Justiça manda Prefeitura de SP mudar nomes de ruas e espaços ligados à ditadura militar

Juiz da 3ª Vara da Fazenda Pública da Capital reforçou importância do ‘direito à memória política’ como alicerce da democracia e da dignidade humana. Segundo ele, a omissão prolongada do poder público fere princípios constitucionais. Ruas de São Paulo homenageiam nomes ligados à ditadura
A Justiça de São Paulo determinou que a prefeitura da capital altere nomes de ruas e espaços públicos que homenageiam figuras relacionadas à ditadura militar. A decisão atende uma ação civil pública movida pelo Instituto Vladimir Herzog e pela Defensoria Pública da União.
De acordo com a decisão da 3ª Vara da Fazenda Pública, apesar de leis municipais e recomendações da Comissão Nacional da Verdade, o município ainda mantém inúmeros logradouros e equipamentos públicos com denominações que reverenciam personagens ligados à repressão política e violações de direitos humanos.

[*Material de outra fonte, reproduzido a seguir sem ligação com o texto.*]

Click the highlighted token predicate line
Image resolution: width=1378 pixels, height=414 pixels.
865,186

A princípio, a prefeitura terá o prazo de 60 dias para que os seguintes endereços tenham o nome alterado:
Crematório Municipal de Vila Alpina – por homenagear o diretor do Serviço Funerário do município de São Paulo que dá nome ao crematório, “pessoa controversa porque viajou à Europa para estudar sistemas de cremação em momento coincidente com o auge das práticas de desaparecimento forçado”;
Centro Desportivo na Rua Servidão de São Marcos (Zona Sul) – por homenagear um general chefe do CIE (Centro de Informações do Exército);
Marginal Tietê/Avenida Presidente Castelo Branco (Zona Norte/Centro) – Marechal de Exército, foi o primeiro presidente da República após o golpe militar;
Ponte das Bandeiras (Zona Norte/Centro) – Nome da via foi alterado para homenagear ex-diretor do DOPS (Departamento de Ordem Política e Social), órgão da repressão política durante a ditadura);
Rua Alberi Vieira dos Santos (Zona Norte) – Colaborador do CIE, envolvido em repressão violenta.
Rua Dr. Mario Santalucia (Zona Norte) – Médico-legista envolvido em laudos necroscópicos fraudulentos.

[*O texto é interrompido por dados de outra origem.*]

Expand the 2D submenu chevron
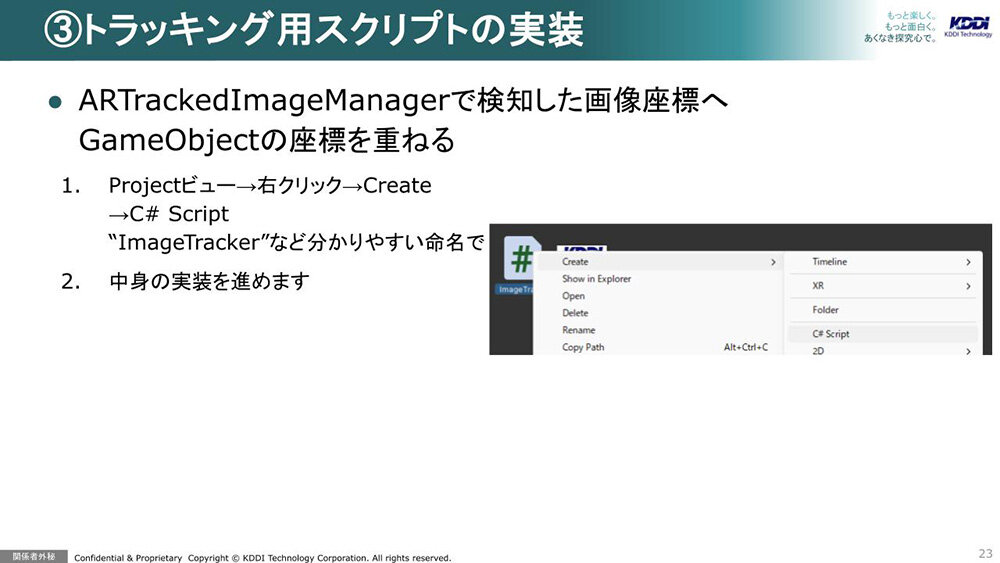 967,351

Praça Augusto Rademaker Grunewald (Zona Sul) – Vice-presidente durante o período mais repressivo da ditadura.
Rua Délio Jardim de Matos (Zona Sul) – Militar e um dos principais articuladores do golpe de 1964.
Avenida General Enio Pimentel da Silveira (Zona Sul) – Associado ao DOI-CODI (Destacamento de Operações de Informações – Centro de Operações de Defesa Interna) e a práticas de tortura.
Rua Dr. Octávio Gonçalves Moreira Júnior (Zona Oeste) – Delegado envolvido em torturas e ocultação de cadáveres.
Rua 31 de Março (Zona Sul) – Data que marca o golpe de 1964.
Os autores da ação destacaram que a Lei Municipal nº 15.717/2013 e o Decreto Municipal 57.146/16, que instituiu o Programa Ruas de Memória, já permitiam a mudança dos nomes, mas, ainda assim, o poder público se omitiu na aplicação da norma.
“Apesar da ampla estrutura jurídica que lhe dá legitimidade, o direito à memória política de fato apresenta pouca ressonância nas políticas públicas”, apontou o juiz.
“Portanto, ao se considerar que há mais de dez anos o Poder Público municipal é omisso quanto ao início de renomeação desses espaços públicos em cumprimento ao direito à memória política que se associa ao regime democrático e à dignidade da pessoa humana, justifica-se a tutela de urgência solicitada”, explicou.
O juiz Luís Manuel Fonseca Pires reforçou a importância do “direito à memória política” como alicerce da democracia e da dignidade humana. Segundo ele, a omissão prolongada fere os princípios constitucionais e legais que embasam o Estado democrático de Direito.
Em nota conjunta, o instituto e a Defensoria afirmam que “a decisão judicial reconhece a importância da preservação da memória histórica e da justiça de transição como instrumentos para consolidar os valores democráticos e prevenir a repetição de violações de direitos humanos” e “representa um avanço significativo no enfrentamento aos legados autoritários no Brasil”.
Procurada, a Prefeitura de São Paulo não encaminhou posicionamento até a última atualização desta reportagem.